I think, and hope, that we can still be friends, but my days of being married to high-probability discretionary trading are over. This separation is amicable and mutually agreed upon. We had a good run, but things ran into trouble last year when the market gave us something we’ve never seen before. Our relationship has never been the same since. The screaming, the accusations … oh, it got ugly. I thought maybe we could work it out this year, but this latest 3-week rally has put a permanent end to our relationship.

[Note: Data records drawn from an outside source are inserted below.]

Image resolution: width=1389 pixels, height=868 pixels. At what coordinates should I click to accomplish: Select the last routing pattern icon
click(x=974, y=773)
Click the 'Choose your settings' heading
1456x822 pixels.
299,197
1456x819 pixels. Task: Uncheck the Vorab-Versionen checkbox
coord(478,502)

High-probability discretionary trading is the mistress or spouse of many traders. She is seductive, beautiful and addictive (lady traders, feel free to visualize her as a him, if you’d like). She promises, and oftentimes delivers, low risk for high reward. There is nothing so alluring as visualizing a setup that has a defined risk (the place where the trade no longer works) and its potential reward, which can be five times larger or more than the risk.

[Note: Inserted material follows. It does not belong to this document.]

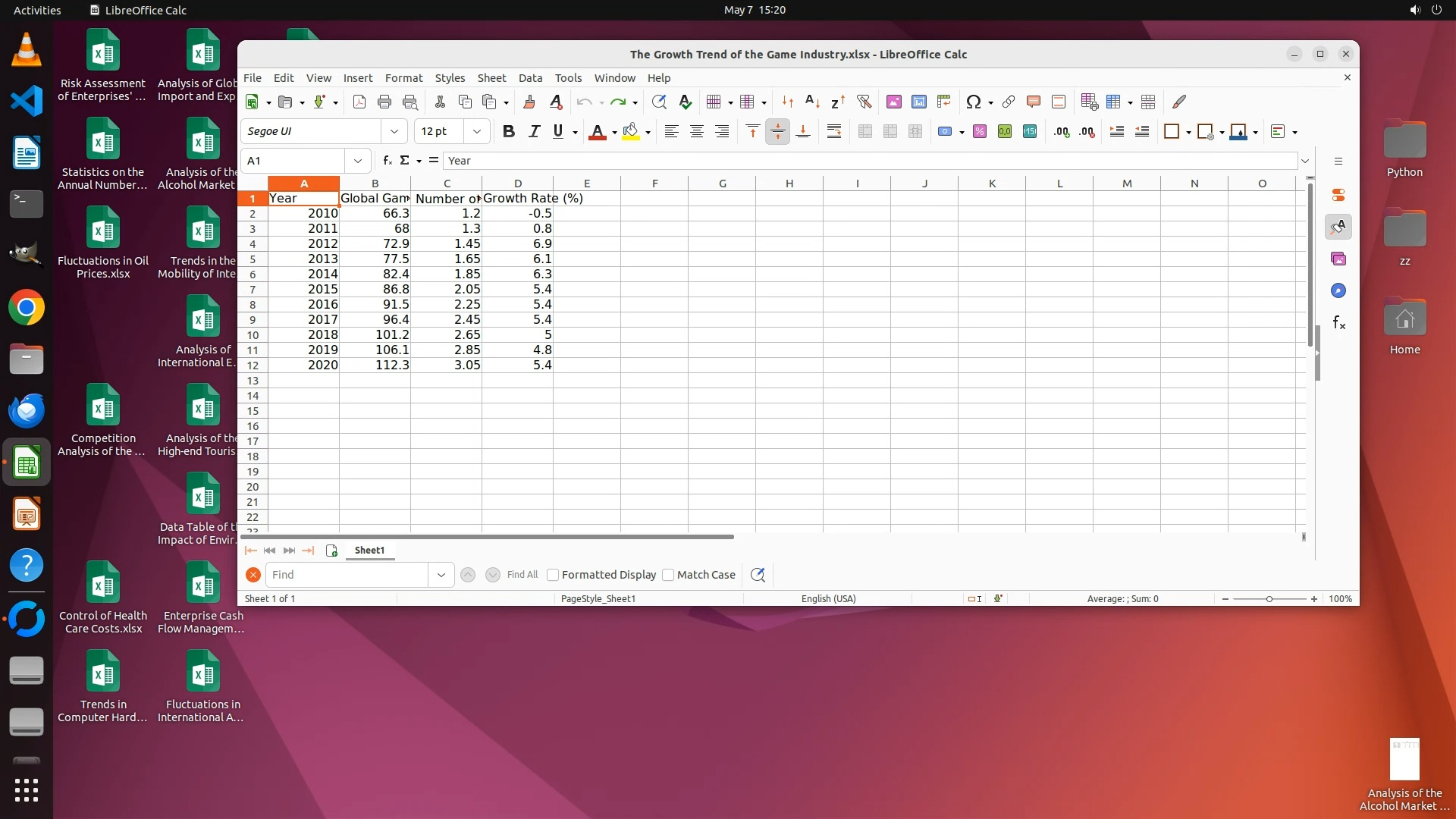Open the Navigator sidebar panel icon
Screen dimensions: 1456x819
pyautogui.click(x=1338, y=291)

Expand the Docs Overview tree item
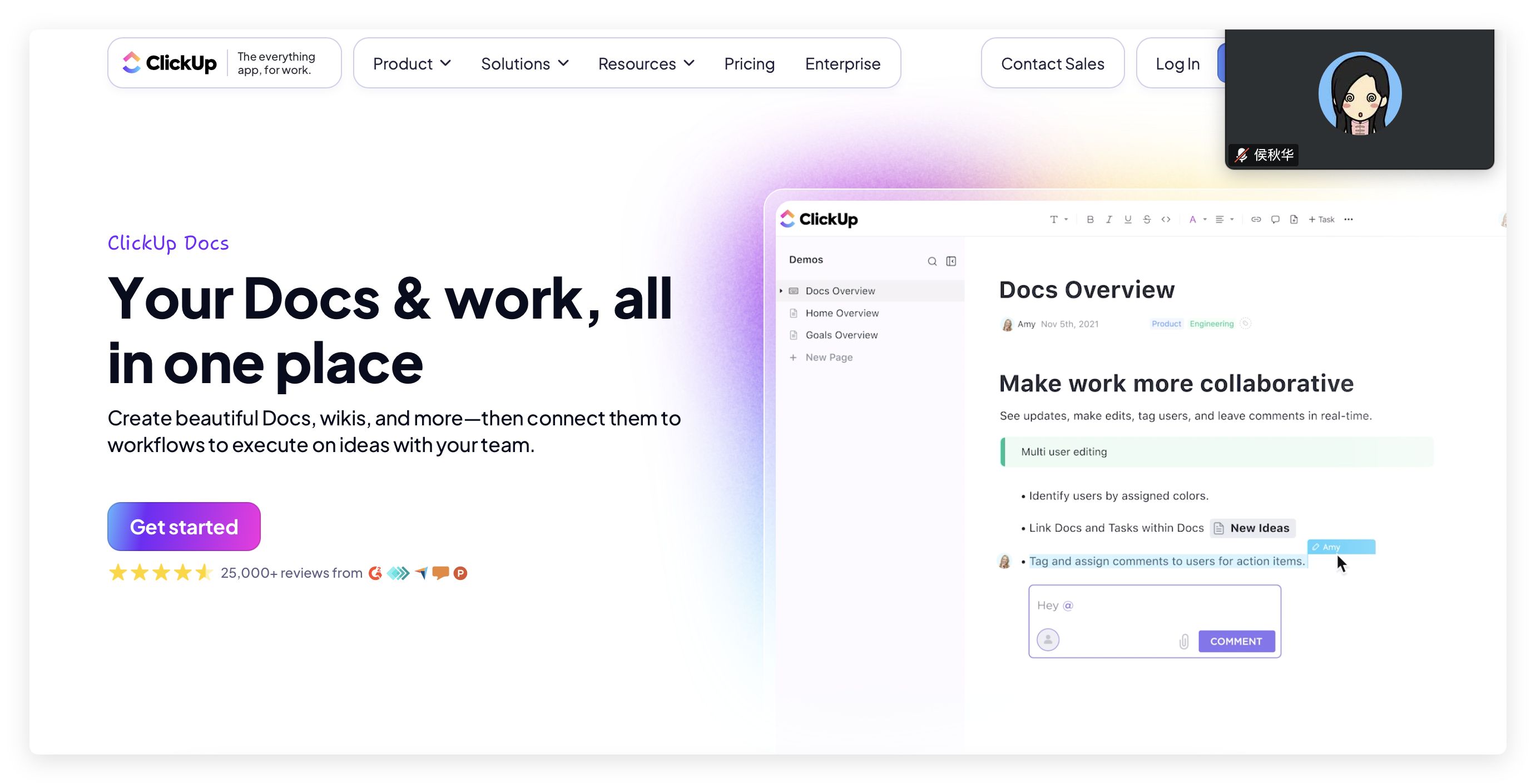781,291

High-probability discretionary trading’s father is Poker. He taught her growing up that it’s all about betting based on the size of the pot and your individual odds. He taught her that you don’t need to play every hand, and sometimes it even makes sense to fold a good hand to get an idea of how others are playing.

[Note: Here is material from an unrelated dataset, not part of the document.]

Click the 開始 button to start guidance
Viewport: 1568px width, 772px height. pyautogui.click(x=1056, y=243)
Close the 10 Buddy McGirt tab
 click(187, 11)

Where my relationship with high-probability discretionary trading went bad was in my expecting something from her that she could never deliver. Probabilities that were actually based on reality. You see, her probabilities are a little problematic, and she will be the first to admit it. I know there are many successful traders out there who are still very happily married to high-probability trading, and maybe things would have been different with me if I had just listened more. Who knows. It is what it is.

Even though I’ve had relationships with fundamental trading, intuitive trading and emotional trading, I found high-probability trading worth getting married to. Now that I’m moving on, I’d like to introduce you to my future spouse: system trading.

I know she’s kinda boring compared to the others, but I love her for that. She’s a little frumpy, awkward in public and can’t play sports, but she’s a bit more real to me the than the flashy others.

System trading takes a notion or idea and puts it through a scientific process of validation. It includes backtesting, optimization and walk forwards. It involves compiling a statistical profile for a trade system and the market to be traded. When she fires off a signal, you take it. No discretion. All the work you’ve done on understanding the system depends on you taking every signal. It’s a very committed relationship that way.

If all you like to talk about is the latest reality show and what your neighbor is selling his house for, then you probably won’t like system trading. If you like Wittgenstein, Tolstoy and Gabriel Garcia Marquez, then you may have found your mate. We talk about things like intermarket correlation, genetic algorithms, neural networks, particle swarm optimization and fuzzy logic over breakfast. It’s fun, but then that’s me.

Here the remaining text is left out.